Within the US government, there are two types of people involved in the Internet. One: Those who have no clue what it’s all about and firmly believe they do, or that it doesn’t matter. Two: Those who really do understand. The latter have no real interest in setting policy, because their entire game is spying, not governing. The former are those who intend to govern, and the two groups virtually never communicate directly. The spies largely refuse to give honest answers even when asked. However, the true netizens take it as salutary the policy wonks are so stupid, because their crazy ideas simply cannot be implemented regardless of regulatory demands. Meanwhile, the true interface of Net government is the corporations who own the hardware, and thus control access. Bureaucratic for-profit organizations bring their own evil to the table, but they are necessary because someone has to make a stab at providing the infrastructure with some measure of efficiency, and what those ancient government institutions did back when the Net was born were not at all efficient. It was private interest which made the Internet usable at low costs, while government would have kept it terribly expensive and closed.
So now we have the UN and ITU working together proposing removing the US from the driver’s seat. They propose to replace it by even tighter and more intrusive regulation from another driver’s seat. The ITU is all about government control; it’s members are governments, and all humans involved are government officials of one agency or another. Almost no one involved is a good guy.
On the one hand, lots of activists are screaming about the UN and ITU “taking over the Net” with all sorts of foreboding noises, largely inaccurate. On the other hand, we have some truly evil editorial noise made by the likes of The Register. They claim the ITU is doing nothing more than recognizing the standards already voluntarily in place, and take the ITU’s word on their proclaimed intentions. However, The Reg editors are lying and they know it. The deception is this: The ITU will give governments with hostile intent control over the underlying standards.
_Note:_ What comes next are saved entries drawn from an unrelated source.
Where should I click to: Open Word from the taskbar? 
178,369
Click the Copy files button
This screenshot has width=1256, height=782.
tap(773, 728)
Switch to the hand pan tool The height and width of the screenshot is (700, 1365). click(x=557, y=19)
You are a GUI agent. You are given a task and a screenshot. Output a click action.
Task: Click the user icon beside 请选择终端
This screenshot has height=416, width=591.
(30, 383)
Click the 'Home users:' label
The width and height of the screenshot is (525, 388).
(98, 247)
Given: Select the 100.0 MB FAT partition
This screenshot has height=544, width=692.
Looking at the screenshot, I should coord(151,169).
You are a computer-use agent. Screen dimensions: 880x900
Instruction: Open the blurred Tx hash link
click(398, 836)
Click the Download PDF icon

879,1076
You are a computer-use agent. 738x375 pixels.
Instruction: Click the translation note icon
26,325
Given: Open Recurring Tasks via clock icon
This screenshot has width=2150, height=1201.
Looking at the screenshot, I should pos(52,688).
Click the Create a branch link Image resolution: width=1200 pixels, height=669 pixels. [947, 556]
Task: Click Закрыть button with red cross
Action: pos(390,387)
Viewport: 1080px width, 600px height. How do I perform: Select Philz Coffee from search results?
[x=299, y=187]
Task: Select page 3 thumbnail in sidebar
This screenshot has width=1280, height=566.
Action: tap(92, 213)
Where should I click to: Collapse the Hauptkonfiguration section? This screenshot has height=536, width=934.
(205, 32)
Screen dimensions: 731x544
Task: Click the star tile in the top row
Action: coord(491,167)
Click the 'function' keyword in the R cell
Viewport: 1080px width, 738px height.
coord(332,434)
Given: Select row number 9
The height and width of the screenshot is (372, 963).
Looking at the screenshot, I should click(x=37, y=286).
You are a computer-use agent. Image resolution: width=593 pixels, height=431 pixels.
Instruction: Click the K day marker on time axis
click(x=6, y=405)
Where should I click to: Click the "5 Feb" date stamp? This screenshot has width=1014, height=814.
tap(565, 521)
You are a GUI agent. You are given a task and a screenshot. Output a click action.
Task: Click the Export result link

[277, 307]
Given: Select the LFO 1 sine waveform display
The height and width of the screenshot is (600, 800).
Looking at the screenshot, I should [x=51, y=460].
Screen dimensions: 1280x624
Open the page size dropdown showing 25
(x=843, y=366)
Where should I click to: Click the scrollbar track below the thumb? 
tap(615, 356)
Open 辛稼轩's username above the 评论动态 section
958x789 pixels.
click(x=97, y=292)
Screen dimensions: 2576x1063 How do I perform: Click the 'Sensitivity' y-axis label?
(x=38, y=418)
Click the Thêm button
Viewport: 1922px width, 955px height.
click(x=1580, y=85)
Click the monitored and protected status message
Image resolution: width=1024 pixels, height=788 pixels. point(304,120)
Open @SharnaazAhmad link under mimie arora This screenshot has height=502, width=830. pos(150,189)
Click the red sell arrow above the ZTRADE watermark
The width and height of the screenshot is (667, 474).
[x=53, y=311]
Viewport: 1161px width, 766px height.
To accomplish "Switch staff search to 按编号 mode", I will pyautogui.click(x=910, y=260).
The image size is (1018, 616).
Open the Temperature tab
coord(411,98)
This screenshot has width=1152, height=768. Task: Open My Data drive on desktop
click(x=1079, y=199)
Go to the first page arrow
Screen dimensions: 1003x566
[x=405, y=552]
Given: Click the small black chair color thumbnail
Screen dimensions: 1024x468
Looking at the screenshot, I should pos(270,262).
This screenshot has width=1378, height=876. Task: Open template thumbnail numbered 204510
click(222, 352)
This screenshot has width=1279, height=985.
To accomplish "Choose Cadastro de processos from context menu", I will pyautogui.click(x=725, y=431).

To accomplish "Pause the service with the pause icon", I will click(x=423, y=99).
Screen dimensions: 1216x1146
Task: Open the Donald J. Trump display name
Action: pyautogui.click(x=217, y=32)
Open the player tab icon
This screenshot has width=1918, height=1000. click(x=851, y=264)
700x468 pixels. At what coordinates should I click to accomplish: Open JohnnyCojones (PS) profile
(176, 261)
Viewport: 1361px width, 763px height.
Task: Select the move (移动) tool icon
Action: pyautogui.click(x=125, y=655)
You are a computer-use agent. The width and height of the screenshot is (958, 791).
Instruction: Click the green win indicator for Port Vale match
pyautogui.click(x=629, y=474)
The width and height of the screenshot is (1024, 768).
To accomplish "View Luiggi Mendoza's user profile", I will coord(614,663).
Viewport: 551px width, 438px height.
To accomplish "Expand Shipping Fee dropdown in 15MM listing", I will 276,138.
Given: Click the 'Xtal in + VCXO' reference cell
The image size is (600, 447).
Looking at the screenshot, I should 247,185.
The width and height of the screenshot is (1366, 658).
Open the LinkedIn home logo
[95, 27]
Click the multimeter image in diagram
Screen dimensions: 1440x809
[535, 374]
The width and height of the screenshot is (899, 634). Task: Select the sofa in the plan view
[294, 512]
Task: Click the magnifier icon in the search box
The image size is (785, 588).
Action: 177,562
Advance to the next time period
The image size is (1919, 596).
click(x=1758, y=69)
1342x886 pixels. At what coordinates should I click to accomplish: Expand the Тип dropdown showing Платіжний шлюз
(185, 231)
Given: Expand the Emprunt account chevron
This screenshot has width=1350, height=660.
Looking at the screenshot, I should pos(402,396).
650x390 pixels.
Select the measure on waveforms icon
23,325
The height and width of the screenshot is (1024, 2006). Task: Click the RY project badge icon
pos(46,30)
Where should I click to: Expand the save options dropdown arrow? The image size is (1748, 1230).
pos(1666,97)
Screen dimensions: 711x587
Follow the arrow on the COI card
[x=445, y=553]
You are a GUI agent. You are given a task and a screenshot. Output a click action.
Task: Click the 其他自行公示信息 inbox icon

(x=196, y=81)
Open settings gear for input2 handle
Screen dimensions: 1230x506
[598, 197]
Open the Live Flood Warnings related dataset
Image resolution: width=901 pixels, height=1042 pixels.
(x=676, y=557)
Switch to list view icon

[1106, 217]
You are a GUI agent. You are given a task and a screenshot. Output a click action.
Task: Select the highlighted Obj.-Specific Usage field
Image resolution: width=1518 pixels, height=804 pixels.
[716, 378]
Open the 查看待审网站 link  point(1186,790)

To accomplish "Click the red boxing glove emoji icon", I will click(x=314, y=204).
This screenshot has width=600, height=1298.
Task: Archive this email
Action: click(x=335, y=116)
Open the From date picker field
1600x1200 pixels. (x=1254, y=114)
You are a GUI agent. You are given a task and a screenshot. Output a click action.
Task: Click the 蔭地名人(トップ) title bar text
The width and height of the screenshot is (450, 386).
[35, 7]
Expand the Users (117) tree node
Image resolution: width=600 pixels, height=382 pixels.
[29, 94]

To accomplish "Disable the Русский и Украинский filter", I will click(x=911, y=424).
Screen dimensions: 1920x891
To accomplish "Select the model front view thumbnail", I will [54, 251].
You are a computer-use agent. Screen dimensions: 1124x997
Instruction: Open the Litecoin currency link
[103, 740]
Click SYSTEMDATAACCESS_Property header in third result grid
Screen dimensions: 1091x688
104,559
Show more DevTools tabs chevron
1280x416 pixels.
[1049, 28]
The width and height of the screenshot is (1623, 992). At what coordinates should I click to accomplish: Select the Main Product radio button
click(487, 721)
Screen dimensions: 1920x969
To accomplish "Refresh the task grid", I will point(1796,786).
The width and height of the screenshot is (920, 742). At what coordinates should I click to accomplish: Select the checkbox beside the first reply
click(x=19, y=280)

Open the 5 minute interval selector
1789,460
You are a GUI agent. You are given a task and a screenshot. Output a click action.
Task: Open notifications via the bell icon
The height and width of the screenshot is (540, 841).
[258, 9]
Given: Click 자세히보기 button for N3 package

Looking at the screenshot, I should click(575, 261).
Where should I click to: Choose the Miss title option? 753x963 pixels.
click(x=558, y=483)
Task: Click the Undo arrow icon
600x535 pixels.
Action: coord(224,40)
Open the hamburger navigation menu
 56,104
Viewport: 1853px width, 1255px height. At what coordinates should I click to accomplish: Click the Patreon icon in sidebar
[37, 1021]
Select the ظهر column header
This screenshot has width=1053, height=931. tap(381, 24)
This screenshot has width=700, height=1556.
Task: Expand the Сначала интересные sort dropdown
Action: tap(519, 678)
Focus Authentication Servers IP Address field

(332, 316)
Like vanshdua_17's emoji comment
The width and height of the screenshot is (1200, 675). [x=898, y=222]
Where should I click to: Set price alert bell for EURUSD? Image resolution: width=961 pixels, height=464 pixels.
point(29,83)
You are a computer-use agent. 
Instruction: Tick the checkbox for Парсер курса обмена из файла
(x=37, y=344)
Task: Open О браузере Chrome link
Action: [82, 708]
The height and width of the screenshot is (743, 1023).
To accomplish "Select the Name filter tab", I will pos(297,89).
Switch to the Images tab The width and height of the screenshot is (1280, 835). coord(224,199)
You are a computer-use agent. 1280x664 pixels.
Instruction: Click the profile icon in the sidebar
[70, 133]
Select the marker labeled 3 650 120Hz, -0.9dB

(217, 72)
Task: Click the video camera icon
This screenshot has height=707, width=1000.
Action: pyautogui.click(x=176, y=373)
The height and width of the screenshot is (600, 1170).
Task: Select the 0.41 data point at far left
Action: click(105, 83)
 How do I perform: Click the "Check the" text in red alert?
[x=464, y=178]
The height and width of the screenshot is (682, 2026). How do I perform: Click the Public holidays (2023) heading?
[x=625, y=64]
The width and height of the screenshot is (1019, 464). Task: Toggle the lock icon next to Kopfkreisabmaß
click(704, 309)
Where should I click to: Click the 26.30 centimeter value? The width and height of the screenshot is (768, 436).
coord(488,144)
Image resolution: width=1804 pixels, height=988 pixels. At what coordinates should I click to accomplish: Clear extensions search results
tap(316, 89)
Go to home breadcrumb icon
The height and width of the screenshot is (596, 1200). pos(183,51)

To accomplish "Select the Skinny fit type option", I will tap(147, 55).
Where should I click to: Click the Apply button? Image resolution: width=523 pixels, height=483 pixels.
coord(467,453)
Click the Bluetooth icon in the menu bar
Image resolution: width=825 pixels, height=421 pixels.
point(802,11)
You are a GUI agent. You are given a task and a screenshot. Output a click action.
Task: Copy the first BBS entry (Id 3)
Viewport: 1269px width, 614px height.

Think about it. Right now the Net is almost ungoverned. The core of what it is consists of many private entities, and a handful of government ones, plugged into a single system and it really does depend on voluntary cooperation. The ITU control would change all that. The one best way to make really evil changes is to first gain control over whatever exists. So they come out with a bunch of documentation which simply recognizes what is, solely for the purpose of taking control over it. When they ITU says they have no intention of directly governing the Net, what they really mean is they will become the conduit for all the governments involved to do that, instead. No, the ITU itself will not take control, but will hand that control off to some governments whose officials have shown a very rapacious interest in taking away the voluntary nature of the Net.
The ITU represents government interest only. They will most certainly shut out the real technicians and experts who aren’t owned by anybody. The bulk of real experts are independent, and they are the ones most threatened by this, because they are the life and breath of the Internet. On the other hand, I don’t totally trust them, either, because too many of them would demand some of the most impractical and anti-user protocols themselves. There is no significant group of genuine good guys involved, so playing them off against each other is a decent solution. Giving the ITU any say would destroy the delicate balance.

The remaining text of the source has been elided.